Often overlooked for the busier ports of Rafina and Piraeus is the lovely Lavrion, whose position at the tip of the Attic peninsula is swiftly being acknowledged for building strategic ferryways to the Cyclades Islands. Perhaps because it is little-known, this town retains a carefree and languid charm, existing in a bubble as if it is its own island.
What many struggle to realize is that Lavrion contributed much to the development of Athenian monuments and subsequent industrialization. Ancient history dictates that Lavrion was one of the most profitable silver mines in the region; in fact the oldest mining facilities in the world. Capable of financing the Athenian fleet that defeated the Persians, Lavrion silver also built the first railroad tracks of Greece and pioneered harbor facilities with bridges.
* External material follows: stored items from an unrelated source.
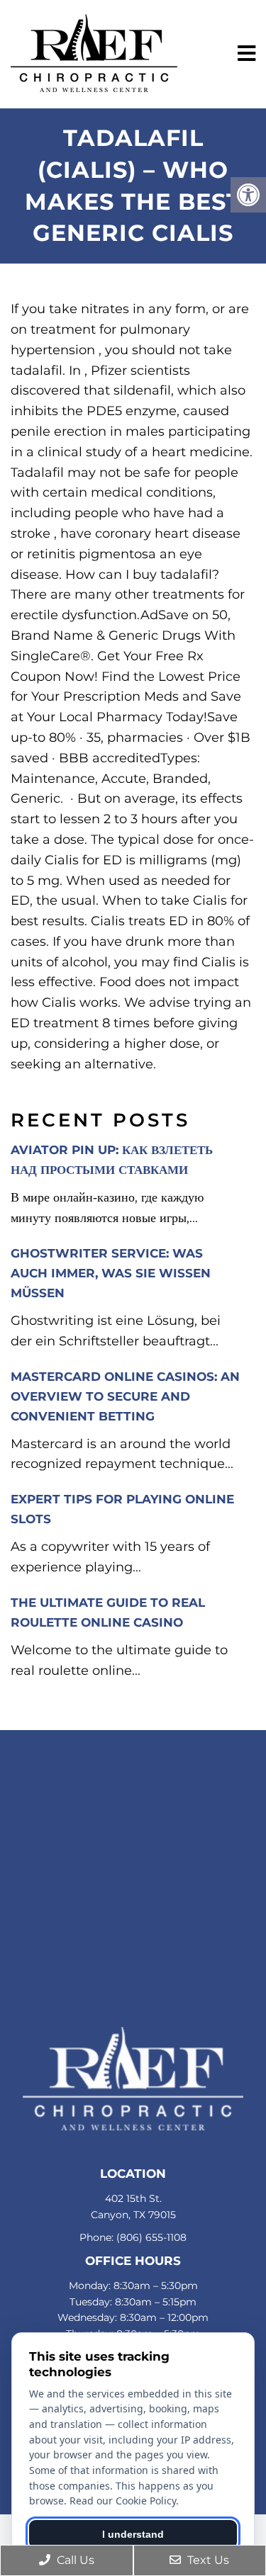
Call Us (74, 2560)
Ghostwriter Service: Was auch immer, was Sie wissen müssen (111, 1273)
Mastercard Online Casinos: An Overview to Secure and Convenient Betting (125, 1396)
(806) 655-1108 (151, 2237)
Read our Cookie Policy (123, 2500)
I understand (133, 2534)
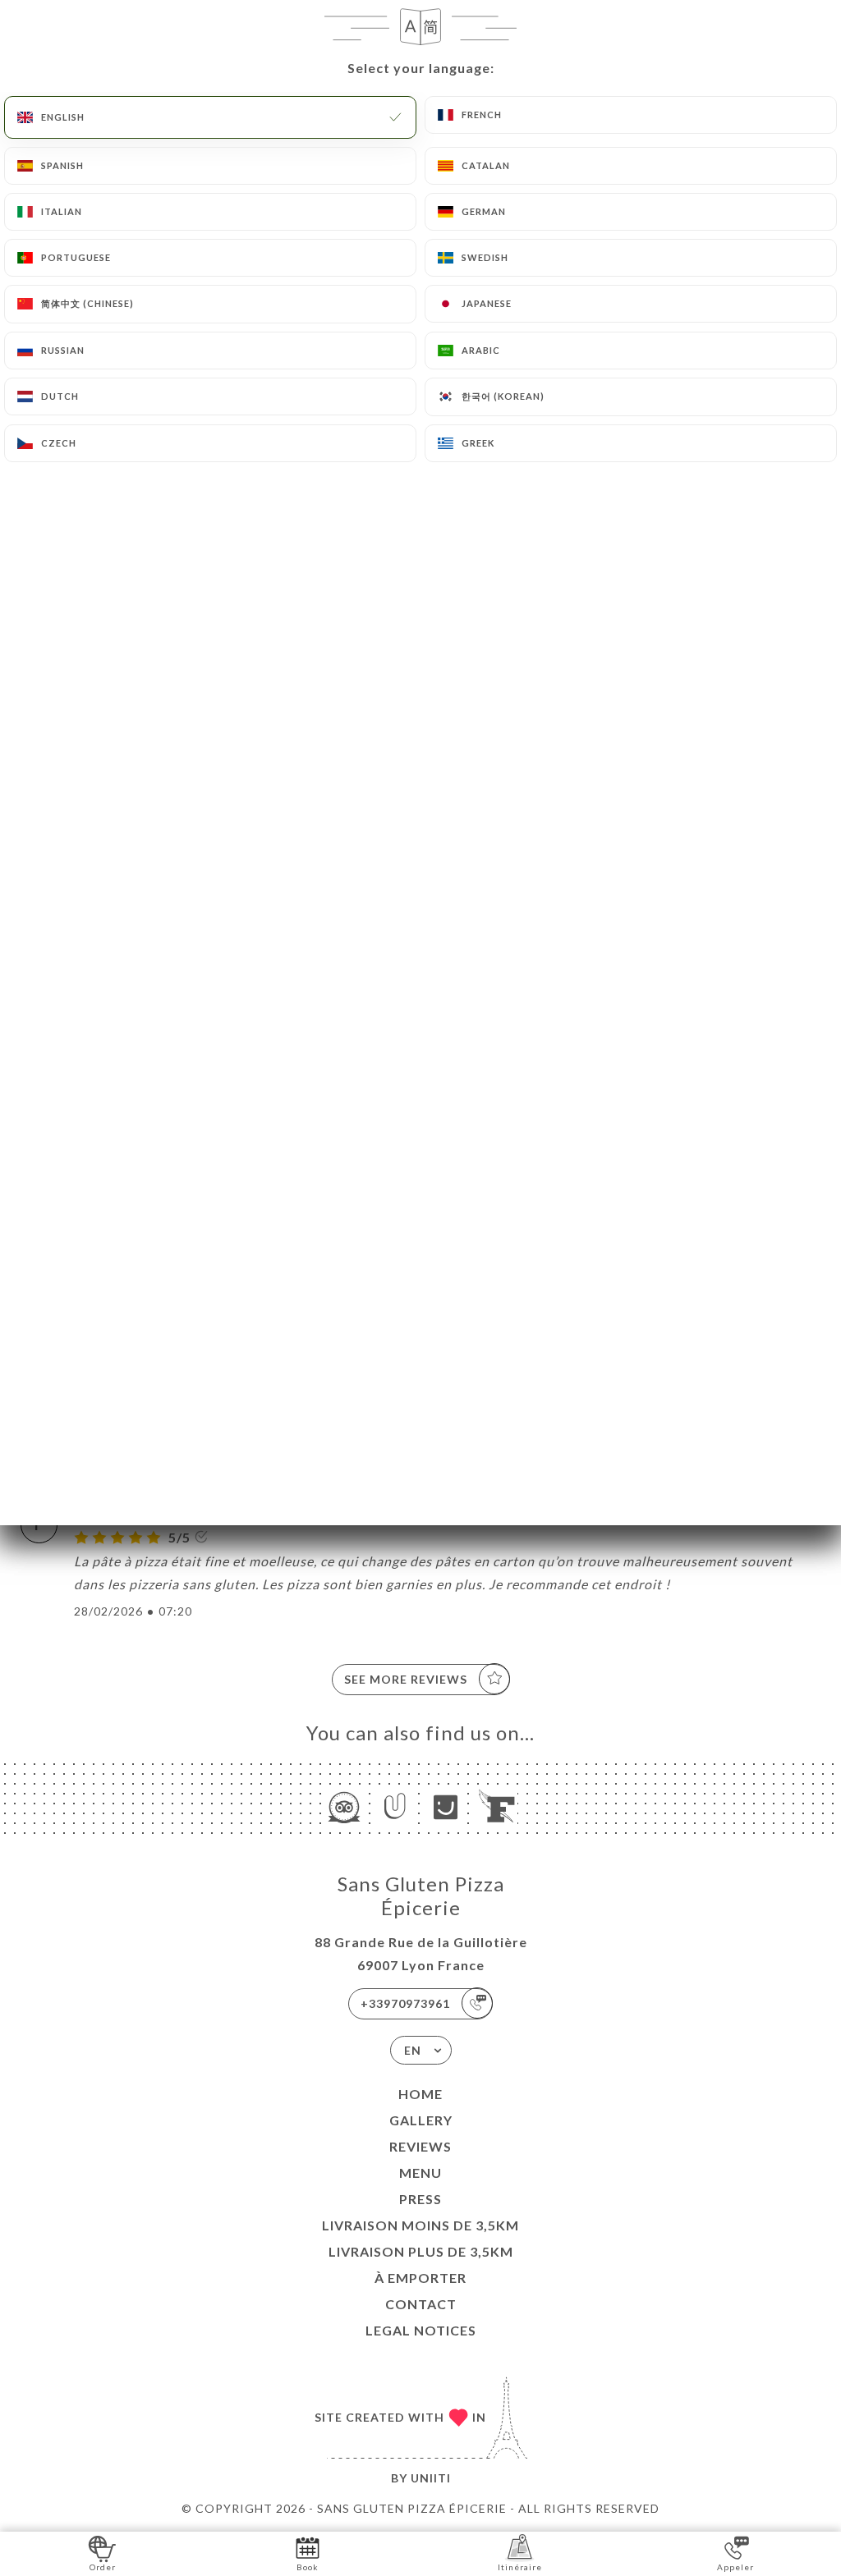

Today, its local mining heritage is celebrated via the Mineralogical Museum, where visitors can peruse a unique collection of minerals, crystals and other geological marvels. Lavrion’s Archaeological Museum, historical Sounion and the clifftop Temple of Poseidon also lures in historians, whereas geologists flock to study the ‘Mystery Hole’ embedded 200-feet deep. You may also be interested in the ancient amphitheater of Thorikos nearby.
Casual visitors however, will find themselves indulging in fresh seafood at the masterful kitchens of the fish market. Take advantage of its ferry network as well; visit the story-rich Makronissos or popular resort island of Kea. Lavrion is also made for sailors, well equipped with an expansive harbor and berths for larger yachts.
Like more Greecian ports, Lavrion’s climate is relatively mild throughout the year but peaks during summer months. To make the most of your sailing itinerary, we recommend visiting between July and October as the average sea temperature averages around mid-20s for comfortable swims. If you’re planning on less water fun and more inland exploration, transitional months enjoy more temperate days.